Swansea City chairman Trevor Birch has already admitted the club - and football in general - would face "testing times".

That warning came after announcing wage deferrals for the playing squad, repayable when crowds are allowed back, which he said would only assist short-term cash-flow.

With the prospect of the season resuming behind closed doors meaning no guaranteed match-day revenue in the near future, the Trust, which owns 21% of club shares, says the situation is unsustainable.

Despite a "productive" meeting with the club, the supporters' body warns: "The future of our football club is of great importance to us all. Without appropriate action being taken, its future is at risk.

"In terms of the playing squad and management teams, we need to ensure our costs match the new realities. It is patently clear that deferring costs until some unspecified point in the future is unsustainable.

"Without promotion to the Premier League, or a significant amount of investment, there will be no realistic way to pay them in the future.

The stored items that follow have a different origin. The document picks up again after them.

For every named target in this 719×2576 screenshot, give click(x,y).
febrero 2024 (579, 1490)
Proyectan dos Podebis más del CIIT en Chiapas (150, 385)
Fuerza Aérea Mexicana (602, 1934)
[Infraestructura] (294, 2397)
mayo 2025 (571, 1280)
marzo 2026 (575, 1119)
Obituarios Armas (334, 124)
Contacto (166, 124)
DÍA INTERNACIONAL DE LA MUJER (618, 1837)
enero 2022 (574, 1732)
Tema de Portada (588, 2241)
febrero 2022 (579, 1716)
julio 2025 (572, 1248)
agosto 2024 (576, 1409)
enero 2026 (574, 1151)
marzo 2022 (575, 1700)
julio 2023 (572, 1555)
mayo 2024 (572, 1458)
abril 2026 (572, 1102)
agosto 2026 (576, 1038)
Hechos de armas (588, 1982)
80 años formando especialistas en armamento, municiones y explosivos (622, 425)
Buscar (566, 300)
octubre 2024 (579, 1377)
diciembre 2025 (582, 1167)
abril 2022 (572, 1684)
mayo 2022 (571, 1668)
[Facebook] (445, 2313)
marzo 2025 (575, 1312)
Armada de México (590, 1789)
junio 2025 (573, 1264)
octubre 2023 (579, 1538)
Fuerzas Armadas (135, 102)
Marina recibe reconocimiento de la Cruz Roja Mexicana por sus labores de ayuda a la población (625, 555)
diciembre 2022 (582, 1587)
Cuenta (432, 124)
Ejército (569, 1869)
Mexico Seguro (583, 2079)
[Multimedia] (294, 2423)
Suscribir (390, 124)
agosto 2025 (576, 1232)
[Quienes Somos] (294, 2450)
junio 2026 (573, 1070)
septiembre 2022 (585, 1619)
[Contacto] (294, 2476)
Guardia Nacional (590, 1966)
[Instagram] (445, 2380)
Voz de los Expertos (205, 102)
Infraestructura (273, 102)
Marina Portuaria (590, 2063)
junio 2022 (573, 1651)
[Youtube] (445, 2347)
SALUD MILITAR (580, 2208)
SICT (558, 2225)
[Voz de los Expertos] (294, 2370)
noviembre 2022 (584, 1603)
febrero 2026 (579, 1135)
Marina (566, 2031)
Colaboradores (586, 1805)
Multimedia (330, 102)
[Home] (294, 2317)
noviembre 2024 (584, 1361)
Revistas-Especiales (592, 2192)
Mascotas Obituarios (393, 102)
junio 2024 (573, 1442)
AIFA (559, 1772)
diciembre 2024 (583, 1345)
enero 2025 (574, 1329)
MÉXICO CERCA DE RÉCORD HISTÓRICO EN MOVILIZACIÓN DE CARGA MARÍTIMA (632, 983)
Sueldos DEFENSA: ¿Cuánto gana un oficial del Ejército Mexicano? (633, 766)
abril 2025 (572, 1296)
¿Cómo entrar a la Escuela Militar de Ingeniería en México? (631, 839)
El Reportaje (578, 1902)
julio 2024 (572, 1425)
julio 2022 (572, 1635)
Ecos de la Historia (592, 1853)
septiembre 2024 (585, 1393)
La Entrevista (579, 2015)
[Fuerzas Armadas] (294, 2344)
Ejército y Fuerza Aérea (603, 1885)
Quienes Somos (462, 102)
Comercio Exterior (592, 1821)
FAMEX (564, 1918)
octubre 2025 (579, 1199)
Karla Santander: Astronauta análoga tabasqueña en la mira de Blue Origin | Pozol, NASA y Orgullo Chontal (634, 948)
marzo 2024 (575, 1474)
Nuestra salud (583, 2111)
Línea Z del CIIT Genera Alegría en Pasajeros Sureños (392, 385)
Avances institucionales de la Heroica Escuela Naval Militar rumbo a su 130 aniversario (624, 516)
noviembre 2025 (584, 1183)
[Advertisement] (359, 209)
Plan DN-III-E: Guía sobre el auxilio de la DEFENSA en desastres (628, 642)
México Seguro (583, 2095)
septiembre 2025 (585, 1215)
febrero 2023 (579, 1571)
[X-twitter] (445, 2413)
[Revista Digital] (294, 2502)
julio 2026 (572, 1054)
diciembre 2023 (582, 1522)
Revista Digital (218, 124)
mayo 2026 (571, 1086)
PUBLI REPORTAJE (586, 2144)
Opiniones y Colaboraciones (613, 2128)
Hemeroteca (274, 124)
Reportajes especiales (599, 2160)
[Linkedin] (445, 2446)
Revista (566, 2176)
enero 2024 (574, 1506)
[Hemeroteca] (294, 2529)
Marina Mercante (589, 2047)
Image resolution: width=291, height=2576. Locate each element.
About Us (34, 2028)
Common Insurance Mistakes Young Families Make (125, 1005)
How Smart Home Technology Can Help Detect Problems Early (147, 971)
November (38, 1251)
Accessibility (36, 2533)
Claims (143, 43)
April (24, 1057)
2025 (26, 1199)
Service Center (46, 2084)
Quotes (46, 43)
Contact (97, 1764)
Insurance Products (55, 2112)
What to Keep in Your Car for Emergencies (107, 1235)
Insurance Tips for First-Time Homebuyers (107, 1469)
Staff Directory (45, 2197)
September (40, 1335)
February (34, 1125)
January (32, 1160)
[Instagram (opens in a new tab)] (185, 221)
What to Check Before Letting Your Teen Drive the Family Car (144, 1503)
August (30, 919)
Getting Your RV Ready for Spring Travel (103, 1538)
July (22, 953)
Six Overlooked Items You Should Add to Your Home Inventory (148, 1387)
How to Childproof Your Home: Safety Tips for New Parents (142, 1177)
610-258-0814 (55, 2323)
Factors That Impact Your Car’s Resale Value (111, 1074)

"Cuts to the wage bill and other operating costs will be necessary for the duration of this crisis, and potentially longer as the economy tries to recover.

The Trust claims the advice of the PFA to its members has to change for EFL clubs to survive.

"The longer footballers and their union refuse to accept that a cut in wages is necessary, the more chance that we will see clubs enter administration or liquidation," it said.

"This may seem unfair. However, it is a harsh reality that costs cannot remain the same when revenues are cut so dramatically."

The Trust is urging all parties to work together "to ensure the club's survival".